Connected vehicles are an integral part of the future of intelligent transportation systems. They use wireless and sensing technologies to enable communication and cooperation between vehicles and infrastructure. Nonetheless, sensor reliability and data integrity play a crucial role in these vehicles. As vehicles and infrastructures grow increasingly networked and automated, there is a pressing need to identify sensor-related anomalies and mitigate potential safety hazards they might pose. The overarching goal of this project is to protect the connected vehicular network against anomalous sensor readings from any cause to ensure the safety of vehicles and passengers. The research aims to (1) provide new capabilities to broadly address safety concerns in connected vehicles to meet emerging future needs of intelligent transportation systems, and (2) enable a diverse and inclusive community of scientists and engineers to work in multidisciplinary areas such as cognitive machine learning and cybersecurity.

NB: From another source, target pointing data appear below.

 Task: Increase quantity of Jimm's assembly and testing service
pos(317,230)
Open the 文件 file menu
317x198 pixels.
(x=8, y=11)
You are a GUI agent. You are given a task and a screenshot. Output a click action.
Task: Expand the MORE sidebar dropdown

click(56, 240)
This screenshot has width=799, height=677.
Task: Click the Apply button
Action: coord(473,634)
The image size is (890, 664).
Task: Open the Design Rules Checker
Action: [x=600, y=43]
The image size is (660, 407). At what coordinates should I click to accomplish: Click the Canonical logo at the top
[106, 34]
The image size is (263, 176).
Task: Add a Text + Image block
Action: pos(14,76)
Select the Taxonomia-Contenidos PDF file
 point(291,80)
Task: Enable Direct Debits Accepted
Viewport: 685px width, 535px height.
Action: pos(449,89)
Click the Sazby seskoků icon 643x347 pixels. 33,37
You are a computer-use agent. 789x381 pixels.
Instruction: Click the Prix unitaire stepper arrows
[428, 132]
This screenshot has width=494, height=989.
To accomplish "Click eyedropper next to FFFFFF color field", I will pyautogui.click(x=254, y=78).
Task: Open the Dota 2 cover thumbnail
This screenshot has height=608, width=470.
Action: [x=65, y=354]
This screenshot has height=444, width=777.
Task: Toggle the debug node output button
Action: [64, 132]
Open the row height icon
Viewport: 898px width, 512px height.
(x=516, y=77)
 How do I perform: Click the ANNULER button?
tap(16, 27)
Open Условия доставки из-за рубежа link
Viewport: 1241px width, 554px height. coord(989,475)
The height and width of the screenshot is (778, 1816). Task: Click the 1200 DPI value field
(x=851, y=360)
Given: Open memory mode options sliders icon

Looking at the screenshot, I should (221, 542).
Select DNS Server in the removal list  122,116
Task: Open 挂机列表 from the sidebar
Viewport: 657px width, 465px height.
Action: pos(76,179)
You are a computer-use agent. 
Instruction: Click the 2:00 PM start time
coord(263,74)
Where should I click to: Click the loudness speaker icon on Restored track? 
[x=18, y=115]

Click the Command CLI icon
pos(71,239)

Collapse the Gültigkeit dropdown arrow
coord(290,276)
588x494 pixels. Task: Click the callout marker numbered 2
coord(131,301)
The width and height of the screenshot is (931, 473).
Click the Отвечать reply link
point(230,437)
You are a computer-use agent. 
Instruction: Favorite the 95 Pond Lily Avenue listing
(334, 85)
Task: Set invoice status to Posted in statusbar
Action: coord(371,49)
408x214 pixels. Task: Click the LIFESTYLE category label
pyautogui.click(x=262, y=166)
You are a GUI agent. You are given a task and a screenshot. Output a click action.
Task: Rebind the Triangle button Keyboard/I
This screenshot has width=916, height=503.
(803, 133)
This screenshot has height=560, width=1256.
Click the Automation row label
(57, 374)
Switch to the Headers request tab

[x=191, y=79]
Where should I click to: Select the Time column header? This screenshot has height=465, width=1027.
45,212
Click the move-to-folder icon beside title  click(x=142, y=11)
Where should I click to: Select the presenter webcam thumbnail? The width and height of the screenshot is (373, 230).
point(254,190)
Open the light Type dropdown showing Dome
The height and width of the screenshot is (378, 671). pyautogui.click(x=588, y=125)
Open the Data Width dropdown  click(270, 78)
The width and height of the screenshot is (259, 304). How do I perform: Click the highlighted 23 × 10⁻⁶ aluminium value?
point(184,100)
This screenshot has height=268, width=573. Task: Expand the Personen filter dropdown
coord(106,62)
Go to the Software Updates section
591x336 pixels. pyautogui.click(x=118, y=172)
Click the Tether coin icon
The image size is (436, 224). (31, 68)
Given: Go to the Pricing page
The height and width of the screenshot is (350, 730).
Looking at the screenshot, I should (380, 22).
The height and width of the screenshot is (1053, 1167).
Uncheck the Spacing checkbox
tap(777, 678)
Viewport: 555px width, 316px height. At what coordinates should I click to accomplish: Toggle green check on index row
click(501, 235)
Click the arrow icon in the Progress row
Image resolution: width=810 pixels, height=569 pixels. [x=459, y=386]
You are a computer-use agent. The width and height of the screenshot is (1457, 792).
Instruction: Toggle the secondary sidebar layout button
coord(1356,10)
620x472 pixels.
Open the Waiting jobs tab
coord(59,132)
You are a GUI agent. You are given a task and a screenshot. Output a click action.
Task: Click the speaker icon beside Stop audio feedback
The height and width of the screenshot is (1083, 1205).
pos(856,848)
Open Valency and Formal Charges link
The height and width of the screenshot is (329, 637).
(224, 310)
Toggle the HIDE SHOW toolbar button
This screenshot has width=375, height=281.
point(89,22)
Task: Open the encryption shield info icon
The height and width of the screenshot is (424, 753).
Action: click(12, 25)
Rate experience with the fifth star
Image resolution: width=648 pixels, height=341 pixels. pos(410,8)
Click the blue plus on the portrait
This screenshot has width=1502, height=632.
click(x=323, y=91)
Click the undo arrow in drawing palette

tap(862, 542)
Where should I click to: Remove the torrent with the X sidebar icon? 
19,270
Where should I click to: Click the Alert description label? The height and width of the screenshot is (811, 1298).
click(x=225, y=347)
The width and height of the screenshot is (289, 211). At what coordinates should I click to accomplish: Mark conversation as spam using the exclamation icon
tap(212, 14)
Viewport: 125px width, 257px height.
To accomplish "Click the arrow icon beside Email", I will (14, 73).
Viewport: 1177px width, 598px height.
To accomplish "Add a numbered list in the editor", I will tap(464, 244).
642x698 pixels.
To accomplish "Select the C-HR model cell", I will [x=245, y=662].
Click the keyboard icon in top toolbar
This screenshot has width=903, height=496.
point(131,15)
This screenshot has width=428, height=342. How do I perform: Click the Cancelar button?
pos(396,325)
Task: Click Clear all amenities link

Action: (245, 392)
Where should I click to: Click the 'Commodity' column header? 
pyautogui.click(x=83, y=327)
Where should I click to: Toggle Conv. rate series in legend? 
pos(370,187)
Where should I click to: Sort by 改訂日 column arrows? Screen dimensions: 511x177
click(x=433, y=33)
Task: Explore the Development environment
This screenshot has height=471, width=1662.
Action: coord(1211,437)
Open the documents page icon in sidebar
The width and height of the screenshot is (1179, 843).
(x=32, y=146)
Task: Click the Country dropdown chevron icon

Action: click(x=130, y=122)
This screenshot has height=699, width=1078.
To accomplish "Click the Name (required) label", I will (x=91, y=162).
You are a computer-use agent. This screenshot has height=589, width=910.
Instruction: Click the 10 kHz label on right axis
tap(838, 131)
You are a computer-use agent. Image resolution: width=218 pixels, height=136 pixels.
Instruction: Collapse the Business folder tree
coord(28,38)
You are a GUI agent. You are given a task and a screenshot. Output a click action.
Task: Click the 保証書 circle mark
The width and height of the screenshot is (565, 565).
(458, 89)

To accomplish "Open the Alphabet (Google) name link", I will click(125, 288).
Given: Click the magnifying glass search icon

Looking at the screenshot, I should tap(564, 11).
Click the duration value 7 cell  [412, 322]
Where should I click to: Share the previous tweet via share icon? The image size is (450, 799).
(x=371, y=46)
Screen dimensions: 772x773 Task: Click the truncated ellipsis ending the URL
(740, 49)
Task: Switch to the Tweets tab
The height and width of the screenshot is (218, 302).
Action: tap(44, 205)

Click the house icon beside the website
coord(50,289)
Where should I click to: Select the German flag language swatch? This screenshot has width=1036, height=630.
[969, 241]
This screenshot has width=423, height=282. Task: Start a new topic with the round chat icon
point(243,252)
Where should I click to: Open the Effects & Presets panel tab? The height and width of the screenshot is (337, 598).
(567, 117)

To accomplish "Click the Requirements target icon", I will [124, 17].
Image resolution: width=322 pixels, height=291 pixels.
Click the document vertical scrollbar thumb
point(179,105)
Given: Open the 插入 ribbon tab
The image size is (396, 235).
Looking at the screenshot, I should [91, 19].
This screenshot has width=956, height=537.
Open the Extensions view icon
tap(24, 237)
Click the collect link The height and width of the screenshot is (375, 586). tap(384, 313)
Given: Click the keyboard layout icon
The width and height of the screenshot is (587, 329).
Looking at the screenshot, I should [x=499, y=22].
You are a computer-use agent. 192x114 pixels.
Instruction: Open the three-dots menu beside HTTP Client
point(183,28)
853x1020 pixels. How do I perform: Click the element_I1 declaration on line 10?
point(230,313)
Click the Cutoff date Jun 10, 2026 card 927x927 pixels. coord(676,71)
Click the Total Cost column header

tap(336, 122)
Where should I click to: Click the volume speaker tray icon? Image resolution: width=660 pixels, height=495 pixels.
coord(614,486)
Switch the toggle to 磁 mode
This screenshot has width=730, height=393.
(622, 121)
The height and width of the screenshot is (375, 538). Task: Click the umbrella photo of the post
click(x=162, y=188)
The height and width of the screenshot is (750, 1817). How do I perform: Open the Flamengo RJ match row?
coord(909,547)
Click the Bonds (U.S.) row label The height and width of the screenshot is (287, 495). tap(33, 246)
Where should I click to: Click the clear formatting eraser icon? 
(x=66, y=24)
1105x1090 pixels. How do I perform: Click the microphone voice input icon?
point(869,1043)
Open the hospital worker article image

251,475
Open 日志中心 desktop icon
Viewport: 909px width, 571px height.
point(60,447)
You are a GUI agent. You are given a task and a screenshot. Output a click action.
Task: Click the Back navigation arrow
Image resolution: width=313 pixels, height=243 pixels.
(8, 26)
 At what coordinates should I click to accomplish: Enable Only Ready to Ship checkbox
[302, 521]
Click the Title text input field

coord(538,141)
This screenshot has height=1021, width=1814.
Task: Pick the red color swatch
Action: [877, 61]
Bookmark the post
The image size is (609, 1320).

With the ever increasing complexity of connected vehicles operating in a more complicated cyber-physical social environment, conventional anomaly detection methods will likely not be able to keep pace with the demands of these challenges and function safely in a tomorrow's smart and connected communities. This project will explore (1) novel algorithmic methods that will enable the vehicles to quickly classify different types of sensor failures, learn new emerging anomalous patterns of sensor activity, and assess their risks relative to vehicle safety, and (2) designs for efficient scalable safe multi-agent models to build reputational trust among the connected vehicles in order to facilitate V2V information sharing, learning, and cooperative decision-making, and (3) new consensus-based protocols for connected vehicles that provide for resilience and adaptivity in the presence of disruptions, interruptions, and changes to vehicle participation. Initial test and evaluations are conducted by computer simulations with publicly-available data sets on connected vehicles and autonomous systems.

Heena Rathore

Dr Heena Rathore is presently Assistant Professor in Department of Computer Science at Texas State University, San Marcos, Texas, USA. She formerly held positions as Assistant Professor of Practice at University of Texas at San Antonio and Visiting Assistant Professor at Texas A&M University at Texarkana. She has also worked as Data Scientist and Program Manager at Hiller Measurements, Austin. She received her Ph.D. from Indian Institute of Technology Jodhpur India while she was a Tata Consultancy Services Research Scholar. For her postdoctoral research, she worked on the US Qatar joint project on Medical Device Security, which included collaborators from Qatar University, the University of Idaho, and Temple University. Her research interests include applied machine learning for distributed, intelligent systems with complimentary areas of security.  She has been the winner of several prestigious awards, including Educationist Empowering India, IEEE Region 5 Outstanding Individual Achievement Award, IEEE Central Texas Section Achievements Award, IIT Alumni Award for Recognizing Excellence in Young Alumni, MPUAT Young Engineer Award, NI Global Engineering Impact Award, and NI Graphical System Design Achievement Award.